Approach:  We will enroll up to 50 mother-infant pairs to characterize infant drug absorption for infant ages 0-24 weeks postpartum. We will conduct quantitative analyses to describe the magnitude and extent of infant exposure to FTC/TDF PrEP through breast milk when used by lactating women.

Specific Aim:

To quantify the steady state concentrations of tenofovir (TFV) and emtricitabine (FTC) in infant plasma after FTC/TDF PrEP exposure through maternal breast milk.

Decisions about the safety of breast feeding during maternal ingestion of drugs require knowledge of the amount of drug which might be present in breast milk. Understanding the concentration of FTC/TDF infants are exposed to and subsequently absorbed via breast milk when taken as PrEP by lactating women is needed to permit a thorough evaluation of the benefits and risks of maternal FTC/TDF PrEP use during lactation. We will measure infant plasma, maternal plasma, and breast milk FTC and TFV concentrations in an open-label, repeat dose study of daily FTC/TDF PrEP among HIV-1-uninfected lactating mother-infant pairs.
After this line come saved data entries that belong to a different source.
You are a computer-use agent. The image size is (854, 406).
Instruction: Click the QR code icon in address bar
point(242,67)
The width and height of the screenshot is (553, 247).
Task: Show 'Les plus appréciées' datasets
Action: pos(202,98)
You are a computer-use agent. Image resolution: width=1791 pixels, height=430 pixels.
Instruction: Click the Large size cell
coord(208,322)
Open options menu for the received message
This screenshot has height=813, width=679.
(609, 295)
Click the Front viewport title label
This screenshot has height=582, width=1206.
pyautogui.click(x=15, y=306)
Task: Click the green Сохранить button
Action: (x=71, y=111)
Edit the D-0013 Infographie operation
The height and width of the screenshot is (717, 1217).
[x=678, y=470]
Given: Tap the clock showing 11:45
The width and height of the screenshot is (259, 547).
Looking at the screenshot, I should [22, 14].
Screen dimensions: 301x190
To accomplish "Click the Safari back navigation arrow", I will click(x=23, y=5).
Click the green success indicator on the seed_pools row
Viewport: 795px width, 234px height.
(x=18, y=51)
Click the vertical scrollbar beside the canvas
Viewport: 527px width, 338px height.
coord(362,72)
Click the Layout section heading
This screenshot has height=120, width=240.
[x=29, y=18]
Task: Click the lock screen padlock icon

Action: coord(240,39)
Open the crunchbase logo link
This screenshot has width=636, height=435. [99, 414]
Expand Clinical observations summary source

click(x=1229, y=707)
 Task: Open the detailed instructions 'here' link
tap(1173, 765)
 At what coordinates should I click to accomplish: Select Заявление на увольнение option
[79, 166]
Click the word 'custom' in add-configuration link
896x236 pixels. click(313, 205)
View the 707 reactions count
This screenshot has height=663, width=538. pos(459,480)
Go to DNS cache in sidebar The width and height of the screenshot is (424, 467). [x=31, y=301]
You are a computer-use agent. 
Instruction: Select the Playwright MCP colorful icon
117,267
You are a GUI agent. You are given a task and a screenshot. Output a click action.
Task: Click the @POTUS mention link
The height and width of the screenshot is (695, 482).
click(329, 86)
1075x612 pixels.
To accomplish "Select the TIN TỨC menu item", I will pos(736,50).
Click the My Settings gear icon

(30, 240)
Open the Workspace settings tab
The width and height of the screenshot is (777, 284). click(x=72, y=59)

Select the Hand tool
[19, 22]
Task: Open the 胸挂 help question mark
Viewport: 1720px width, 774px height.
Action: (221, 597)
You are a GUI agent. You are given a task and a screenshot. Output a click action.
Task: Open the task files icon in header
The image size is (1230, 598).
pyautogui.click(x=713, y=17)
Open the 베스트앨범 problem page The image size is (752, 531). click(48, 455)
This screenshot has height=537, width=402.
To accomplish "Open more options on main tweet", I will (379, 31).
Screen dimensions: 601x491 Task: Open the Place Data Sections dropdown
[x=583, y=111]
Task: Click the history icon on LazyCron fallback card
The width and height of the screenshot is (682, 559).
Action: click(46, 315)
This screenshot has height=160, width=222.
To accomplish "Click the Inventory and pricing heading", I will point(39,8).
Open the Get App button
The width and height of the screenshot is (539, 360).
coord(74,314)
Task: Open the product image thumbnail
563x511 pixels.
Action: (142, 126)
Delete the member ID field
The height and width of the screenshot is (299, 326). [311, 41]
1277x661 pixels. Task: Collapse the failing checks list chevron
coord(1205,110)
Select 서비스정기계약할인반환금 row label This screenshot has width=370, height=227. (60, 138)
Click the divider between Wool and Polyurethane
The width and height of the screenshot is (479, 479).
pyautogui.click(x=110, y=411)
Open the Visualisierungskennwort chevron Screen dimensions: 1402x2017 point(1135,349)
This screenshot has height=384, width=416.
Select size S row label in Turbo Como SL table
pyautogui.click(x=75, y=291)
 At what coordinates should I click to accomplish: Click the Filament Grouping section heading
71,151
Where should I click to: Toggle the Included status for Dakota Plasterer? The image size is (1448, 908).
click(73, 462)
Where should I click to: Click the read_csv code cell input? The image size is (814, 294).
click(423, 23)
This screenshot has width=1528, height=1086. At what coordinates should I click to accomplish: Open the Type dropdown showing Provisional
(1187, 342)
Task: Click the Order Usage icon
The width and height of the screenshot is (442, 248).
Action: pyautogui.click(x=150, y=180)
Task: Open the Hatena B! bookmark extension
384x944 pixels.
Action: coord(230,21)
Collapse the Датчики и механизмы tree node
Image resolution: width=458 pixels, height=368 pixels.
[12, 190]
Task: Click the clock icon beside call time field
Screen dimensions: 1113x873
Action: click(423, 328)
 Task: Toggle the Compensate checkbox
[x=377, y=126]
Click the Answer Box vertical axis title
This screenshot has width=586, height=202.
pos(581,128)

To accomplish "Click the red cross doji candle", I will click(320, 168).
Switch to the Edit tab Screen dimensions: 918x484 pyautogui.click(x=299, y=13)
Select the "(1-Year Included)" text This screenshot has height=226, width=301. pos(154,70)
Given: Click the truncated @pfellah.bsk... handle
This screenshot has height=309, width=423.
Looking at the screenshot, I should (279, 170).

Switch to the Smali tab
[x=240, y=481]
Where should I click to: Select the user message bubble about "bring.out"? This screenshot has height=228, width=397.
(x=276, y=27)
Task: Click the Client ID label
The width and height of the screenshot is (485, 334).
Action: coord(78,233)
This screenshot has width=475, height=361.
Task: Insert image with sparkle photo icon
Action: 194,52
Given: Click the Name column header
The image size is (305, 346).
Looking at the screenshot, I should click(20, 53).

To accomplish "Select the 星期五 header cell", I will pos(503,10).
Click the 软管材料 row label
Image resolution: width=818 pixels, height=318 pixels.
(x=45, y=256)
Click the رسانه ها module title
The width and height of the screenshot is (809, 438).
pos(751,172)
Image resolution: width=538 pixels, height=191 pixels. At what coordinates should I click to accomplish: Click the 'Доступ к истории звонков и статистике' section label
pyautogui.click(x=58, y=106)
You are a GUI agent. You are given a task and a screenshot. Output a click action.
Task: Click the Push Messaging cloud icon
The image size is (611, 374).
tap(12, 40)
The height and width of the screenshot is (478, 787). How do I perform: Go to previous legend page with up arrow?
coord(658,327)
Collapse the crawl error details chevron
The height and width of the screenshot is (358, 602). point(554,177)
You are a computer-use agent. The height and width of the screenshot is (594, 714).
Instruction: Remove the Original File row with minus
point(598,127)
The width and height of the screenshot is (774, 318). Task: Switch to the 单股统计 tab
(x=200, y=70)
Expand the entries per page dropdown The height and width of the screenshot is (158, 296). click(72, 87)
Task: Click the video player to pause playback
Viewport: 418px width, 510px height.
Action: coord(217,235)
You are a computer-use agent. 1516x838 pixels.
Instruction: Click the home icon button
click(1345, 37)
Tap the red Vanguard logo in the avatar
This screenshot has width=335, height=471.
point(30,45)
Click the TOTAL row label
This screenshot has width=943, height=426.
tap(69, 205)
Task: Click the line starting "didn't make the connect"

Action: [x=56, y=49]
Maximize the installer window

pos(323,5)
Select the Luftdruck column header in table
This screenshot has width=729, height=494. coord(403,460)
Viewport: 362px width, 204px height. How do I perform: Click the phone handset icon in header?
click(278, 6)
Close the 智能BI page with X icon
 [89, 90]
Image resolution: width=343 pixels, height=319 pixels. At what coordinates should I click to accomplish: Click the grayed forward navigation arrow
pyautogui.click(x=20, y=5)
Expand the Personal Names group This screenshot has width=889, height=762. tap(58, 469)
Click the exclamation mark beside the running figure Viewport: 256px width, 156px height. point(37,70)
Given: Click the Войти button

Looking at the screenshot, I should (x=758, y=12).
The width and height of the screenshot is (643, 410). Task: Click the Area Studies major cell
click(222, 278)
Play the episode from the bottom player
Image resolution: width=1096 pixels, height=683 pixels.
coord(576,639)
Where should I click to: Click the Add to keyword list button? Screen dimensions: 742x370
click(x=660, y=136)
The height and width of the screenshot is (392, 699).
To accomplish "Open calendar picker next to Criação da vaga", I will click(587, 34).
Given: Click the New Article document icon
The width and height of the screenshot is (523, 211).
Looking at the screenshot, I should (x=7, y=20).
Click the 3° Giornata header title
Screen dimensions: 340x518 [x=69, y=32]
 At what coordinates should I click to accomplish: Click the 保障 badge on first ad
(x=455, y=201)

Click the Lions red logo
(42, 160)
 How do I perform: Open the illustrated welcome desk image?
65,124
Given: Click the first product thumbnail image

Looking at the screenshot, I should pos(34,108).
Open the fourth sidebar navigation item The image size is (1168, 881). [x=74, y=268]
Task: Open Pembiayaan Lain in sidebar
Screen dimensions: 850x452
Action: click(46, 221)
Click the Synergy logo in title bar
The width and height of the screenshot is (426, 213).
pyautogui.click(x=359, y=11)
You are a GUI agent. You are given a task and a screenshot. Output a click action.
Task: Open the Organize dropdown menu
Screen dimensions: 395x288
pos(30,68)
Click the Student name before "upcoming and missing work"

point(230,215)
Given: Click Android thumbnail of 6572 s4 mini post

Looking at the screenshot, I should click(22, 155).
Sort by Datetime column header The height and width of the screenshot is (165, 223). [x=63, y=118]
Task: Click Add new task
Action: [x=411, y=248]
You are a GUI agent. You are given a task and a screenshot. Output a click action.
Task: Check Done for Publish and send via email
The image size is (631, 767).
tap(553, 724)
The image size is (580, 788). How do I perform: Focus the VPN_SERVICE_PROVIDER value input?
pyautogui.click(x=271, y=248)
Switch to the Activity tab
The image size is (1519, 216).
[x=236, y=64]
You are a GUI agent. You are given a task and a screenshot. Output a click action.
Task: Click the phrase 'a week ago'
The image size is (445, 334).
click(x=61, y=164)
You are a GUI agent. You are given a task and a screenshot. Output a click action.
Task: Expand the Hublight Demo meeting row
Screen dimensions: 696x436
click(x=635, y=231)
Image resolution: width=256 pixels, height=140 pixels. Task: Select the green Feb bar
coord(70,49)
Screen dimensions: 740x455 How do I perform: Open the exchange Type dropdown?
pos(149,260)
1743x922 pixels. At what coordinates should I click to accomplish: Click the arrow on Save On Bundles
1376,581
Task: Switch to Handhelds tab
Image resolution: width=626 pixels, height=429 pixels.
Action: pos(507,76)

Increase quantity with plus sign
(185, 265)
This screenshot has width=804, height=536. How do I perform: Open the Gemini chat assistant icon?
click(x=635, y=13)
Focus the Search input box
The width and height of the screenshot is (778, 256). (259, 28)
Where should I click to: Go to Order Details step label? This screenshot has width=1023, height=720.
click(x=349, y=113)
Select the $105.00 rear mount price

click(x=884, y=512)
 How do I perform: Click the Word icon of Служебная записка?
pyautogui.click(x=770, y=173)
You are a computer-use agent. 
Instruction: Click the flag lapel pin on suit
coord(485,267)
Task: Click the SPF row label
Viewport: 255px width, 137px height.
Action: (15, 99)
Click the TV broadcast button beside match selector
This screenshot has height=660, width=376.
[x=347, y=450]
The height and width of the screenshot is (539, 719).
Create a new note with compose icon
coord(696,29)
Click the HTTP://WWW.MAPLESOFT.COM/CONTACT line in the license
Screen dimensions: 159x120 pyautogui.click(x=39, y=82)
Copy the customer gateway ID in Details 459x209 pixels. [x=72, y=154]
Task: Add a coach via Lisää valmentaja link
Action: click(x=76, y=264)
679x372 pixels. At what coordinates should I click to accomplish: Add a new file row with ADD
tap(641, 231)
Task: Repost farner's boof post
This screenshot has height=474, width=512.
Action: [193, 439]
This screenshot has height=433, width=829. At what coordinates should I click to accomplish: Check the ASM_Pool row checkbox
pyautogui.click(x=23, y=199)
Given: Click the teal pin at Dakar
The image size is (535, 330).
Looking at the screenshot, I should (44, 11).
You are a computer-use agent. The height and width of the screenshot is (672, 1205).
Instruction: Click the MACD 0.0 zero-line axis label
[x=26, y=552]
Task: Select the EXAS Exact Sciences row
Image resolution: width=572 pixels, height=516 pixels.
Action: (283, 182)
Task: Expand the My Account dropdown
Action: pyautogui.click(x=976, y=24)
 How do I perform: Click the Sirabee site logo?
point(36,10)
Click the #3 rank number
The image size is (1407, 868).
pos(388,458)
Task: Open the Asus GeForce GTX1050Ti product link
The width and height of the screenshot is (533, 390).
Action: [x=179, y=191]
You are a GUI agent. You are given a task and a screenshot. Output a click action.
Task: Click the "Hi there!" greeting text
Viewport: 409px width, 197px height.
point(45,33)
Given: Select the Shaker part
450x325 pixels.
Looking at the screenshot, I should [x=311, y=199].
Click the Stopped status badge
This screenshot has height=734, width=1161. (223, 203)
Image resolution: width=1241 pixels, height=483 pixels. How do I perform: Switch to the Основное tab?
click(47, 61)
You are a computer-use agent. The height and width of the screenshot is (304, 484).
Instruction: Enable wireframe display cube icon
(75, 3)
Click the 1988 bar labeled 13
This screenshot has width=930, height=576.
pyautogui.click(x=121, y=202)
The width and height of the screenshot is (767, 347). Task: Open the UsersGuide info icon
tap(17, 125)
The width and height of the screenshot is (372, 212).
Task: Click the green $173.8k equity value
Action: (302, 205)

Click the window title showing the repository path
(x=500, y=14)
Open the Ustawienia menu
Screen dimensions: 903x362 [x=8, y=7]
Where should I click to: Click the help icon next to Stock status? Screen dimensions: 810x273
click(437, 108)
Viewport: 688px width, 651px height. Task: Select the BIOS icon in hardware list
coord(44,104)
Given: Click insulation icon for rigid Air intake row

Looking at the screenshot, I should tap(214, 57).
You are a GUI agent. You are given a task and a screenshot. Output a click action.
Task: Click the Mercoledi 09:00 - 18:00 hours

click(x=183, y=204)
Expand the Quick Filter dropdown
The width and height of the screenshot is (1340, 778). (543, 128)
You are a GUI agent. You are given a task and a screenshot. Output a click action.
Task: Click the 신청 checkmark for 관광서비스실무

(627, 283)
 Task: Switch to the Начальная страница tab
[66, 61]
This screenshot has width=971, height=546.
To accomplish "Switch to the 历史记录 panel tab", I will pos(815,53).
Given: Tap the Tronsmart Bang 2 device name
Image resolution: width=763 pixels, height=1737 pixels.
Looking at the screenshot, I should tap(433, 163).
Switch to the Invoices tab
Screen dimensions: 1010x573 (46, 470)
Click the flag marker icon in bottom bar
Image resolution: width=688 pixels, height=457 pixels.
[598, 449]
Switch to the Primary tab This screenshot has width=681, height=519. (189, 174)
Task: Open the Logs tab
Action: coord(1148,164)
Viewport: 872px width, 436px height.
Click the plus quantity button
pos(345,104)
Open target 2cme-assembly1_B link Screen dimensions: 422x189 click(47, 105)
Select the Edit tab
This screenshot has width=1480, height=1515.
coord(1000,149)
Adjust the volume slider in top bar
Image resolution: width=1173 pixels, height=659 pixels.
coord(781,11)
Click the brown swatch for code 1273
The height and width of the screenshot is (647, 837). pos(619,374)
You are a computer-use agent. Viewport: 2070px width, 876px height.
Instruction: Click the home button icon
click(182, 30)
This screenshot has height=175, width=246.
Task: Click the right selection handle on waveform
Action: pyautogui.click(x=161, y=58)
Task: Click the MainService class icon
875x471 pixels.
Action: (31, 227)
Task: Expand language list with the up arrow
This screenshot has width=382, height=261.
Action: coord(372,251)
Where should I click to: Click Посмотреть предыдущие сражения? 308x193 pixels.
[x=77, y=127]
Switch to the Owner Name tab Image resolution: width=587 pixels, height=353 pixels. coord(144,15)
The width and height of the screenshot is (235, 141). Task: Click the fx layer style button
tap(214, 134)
The primary outcomes of this study will be the steady state infant plasma FTC and TFV levels, infant plasma to maternal breast milk FTC and TFV concentration ratios, and maternal breast-milk to plasma FTC and TFV concentration ratio. A single infant plasma sample will be collected after the maternal 7th PrEP dose. Maternal plasma and breast-milk samples each will be collected for trough and peak levels immediately before administration of the 7th and 10th doses and 1-2 hours after the 7th and 10th doses, respectively.